PARTS OF THE EXERCISE.
A. Translate this sentence from the passage on Cuba-US negotiations into Spanish: "The amount the Cuban government has established as compensation “to the people” exceeds $100 billion, though it is not known what indicators were used to calculate it."
B. List every phrase that the passage on Cuba-US negotiations places inside quotation marks.

EXTRACT TO READ.
....
After the media foreplay stirred by the opening of the Cuban and US embassies in their respective countries, some outstanding issues on the agenda of negotiations between the two governments begin to surface as matters that should, in short order, get the attention of the media and of public opinion.
Statements by senior officials on both sides have made reference to cardinal issues that marred the Cuba-US relations for half a century, whose solution – requiring very complex negotiations and agreement — will depend on the success of the standardization process that has been occupying headlines and raising expectations since this past December 17th.
One such point refers to compensation claims from both sides. On the US side, for the expropriations suffered by large American companies in Cuba, whose assets have remained in the hands of the Cuban government, and the demands of Cuban citizens who emigrated to the US, who were also stripped of their properties under laws introduced by the Revolution in its early years which remained in place for decades. The total amount of compensation demanded by those affected is estimated at about 7 or 8 billion dollars.
The amount the Cuban government has established as compensation “to the people” exceeds $100 billion, though it is not known what indicators were used to calculate it.
The Cuban government, in turn, is demanding that American authorities “compensate the Cuban people for over $100 billion in human and economic damages caused by US policies,” referring to economic constraints imposed by the commercial and financial embargo that has weighed on the Island (the so-called “genocide”), as well as other damages resulting from “terrorist attacks”. The total that the Cuban Government has established exceeds $100 billion, although it is not known how or who came up with the process of quantification of the damages.
....
RECORDS SUPPLIED.
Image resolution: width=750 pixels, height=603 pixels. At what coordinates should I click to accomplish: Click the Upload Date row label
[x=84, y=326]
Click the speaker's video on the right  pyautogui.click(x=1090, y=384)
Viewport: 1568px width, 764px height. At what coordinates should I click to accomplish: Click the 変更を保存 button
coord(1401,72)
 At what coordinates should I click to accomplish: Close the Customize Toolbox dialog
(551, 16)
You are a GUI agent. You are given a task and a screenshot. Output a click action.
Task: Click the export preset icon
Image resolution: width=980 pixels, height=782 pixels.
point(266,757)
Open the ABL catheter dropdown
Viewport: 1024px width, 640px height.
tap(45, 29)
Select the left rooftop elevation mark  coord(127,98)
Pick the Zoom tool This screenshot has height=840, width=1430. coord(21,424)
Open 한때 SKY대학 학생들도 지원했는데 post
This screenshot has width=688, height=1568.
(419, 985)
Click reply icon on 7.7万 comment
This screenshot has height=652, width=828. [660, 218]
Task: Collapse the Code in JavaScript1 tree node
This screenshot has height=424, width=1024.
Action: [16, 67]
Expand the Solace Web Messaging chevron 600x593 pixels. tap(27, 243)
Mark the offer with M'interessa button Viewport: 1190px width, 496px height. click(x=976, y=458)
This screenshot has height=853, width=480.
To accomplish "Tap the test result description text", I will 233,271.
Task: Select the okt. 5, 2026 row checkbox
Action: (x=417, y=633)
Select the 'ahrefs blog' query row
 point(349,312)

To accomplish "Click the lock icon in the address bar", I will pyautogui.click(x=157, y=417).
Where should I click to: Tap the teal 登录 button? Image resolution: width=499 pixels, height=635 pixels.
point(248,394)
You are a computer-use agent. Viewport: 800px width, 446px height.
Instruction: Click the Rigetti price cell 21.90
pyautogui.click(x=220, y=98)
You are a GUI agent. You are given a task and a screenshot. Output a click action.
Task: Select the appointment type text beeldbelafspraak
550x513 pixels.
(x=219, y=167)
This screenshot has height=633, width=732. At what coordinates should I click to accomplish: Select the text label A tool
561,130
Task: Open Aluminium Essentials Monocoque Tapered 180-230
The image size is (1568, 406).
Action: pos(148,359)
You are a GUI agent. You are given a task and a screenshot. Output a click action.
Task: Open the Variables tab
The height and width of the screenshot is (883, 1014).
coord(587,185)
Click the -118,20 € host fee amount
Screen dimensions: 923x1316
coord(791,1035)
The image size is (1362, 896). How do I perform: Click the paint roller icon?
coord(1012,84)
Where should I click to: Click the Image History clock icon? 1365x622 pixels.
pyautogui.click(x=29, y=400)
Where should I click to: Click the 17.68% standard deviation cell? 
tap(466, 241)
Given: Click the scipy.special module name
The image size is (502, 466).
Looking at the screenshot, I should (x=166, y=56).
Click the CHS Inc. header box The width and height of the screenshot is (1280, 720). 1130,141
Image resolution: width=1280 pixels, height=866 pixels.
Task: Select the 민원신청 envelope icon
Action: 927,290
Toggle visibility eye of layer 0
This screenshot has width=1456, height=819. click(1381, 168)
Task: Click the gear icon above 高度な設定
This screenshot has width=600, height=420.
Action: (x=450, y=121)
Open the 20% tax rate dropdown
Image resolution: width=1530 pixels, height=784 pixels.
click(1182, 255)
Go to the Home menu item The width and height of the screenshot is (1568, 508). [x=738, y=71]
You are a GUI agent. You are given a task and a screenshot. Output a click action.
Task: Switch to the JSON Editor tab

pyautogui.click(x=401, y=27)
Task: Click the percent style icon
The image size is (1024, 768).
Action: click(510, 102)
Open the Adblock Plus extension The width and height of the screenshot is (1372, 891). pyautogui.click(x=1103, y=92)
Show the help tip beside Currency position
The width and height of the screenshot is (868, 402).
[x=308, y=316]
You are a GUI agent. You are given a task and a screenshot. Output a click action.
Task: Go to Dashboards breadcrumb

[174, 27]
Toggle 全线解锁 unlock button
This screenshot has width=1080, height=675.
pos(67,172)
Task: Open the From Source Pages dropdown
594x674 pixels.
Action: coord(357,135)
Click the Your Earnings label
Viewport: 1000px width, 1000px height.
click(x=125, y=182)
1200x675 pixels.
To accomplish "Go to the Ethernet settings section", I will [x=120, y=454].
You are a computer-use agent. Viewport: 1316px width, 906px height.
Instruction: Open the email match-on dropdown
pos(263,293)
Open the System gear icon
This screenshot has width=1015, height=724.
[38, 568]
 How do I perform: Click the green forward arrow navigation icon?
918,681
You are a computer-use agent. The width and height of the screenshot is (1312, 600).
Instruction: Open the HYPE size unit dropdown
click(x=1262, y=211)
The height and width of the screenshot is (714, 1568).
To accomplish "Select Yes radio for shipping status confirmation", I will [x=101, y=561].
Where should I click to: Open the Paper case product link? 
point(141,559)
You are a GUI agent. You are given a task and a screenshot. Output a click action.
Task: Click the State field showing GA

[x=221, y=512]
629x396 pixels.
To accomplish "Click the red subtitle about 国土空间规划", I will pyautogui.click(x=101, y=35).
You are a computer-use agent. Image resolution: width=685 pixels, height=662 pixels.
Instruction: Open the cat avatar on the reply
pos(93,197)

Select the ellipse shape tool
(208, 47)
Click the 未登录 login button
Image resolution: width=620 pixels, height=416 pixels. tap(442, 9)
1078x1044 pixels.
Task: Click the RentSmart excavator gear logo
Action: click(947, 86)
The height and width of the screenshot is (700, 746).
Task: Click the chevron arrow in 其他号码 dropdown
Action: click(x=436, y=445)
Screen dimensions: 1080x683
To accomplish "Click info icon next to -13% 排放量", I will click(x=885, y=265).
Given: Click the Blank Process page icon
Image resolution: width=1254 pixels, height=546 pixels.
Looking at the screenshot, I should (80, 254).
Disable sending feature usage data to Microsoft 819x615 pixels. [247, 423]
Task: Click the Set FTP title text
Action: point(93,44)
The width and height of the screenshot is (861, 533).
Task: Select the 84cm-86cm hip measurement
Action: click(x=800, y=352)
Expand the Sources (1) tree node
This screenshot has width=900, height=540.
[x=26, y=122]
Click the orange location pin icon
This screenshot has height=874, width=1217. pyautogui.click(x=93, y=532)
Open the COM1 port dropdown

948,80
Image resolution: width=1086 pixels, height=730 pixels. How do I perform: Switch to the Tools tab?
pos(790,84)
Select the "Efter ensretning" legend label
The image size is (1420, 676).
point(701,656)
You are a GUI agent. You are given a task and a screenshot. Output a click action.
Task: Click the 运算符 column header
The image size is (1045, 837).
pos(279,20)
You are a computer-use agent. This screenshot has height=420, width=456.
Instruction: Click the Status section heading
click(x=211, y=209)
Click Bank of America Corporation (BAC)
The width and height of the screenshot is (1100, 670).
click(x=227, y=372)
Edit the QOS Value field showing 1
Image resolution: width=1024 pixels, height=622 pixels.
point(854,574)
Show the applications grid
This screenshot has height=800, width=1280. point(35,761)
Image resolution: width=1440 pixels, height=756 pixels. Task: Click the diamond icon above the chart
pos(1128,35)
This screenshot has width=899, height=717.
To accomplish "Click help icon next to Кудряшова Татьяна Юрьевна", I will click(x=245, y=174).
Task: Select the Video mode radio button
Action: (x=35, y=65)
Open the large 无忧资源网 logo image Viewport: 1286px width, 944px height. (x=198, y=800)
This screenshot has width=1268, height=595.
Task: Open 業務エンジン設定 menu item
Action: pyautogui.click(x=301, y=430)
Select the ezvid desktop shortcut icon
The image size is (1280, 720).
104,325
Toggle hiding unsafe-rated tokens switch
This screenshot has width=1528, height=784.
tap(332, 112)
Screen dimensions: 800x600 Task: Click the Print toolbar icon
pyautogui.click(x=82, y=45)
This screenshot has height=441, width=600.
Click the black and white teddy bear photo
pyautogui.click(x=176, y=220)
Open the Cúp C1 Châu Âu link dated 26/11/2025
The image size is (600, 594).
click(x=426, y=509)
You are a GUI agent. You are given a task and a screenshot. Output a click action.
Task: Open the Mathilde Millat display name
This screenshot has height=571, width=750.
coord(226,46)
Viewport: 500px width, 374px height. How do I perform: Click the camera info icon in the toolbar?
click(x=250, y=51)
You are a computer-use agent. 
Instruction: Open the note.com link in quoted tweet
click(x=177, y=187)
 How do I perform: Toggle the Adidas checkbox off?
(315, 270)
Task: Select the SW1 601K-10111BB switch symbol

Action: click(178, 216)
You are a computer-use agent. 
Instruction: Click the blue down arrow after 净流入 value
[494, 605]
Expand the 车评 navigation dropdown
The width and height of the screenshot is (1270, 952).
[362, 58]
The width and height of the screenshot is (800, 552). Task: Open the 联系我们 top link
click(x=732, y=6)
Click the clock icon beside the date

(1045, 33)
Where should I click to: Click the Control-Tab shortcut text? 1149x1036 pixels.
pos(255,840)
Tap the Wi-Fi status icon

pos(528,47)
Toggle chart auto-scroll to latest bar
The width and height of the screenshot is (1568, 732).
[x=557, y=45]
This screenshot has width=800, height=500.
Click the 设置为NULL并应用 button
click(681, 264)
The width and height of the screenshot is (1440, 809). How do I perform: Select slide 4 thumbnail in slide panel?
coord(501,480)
....
RESULTS FOR EACH TASK.
A. La cantidad que el gobierno cubano ha establecido como compensación «al pueblo» supera los 100 000 millones de dólares, aunque no se sabe qué indicadores se utilizaron para calcularla.

B.
1. "to the people"
2. "compensate the Cuban people for over $100 billion in human and economic damages caused by US policies"
3. "genocide"
4. "terrorist attacks"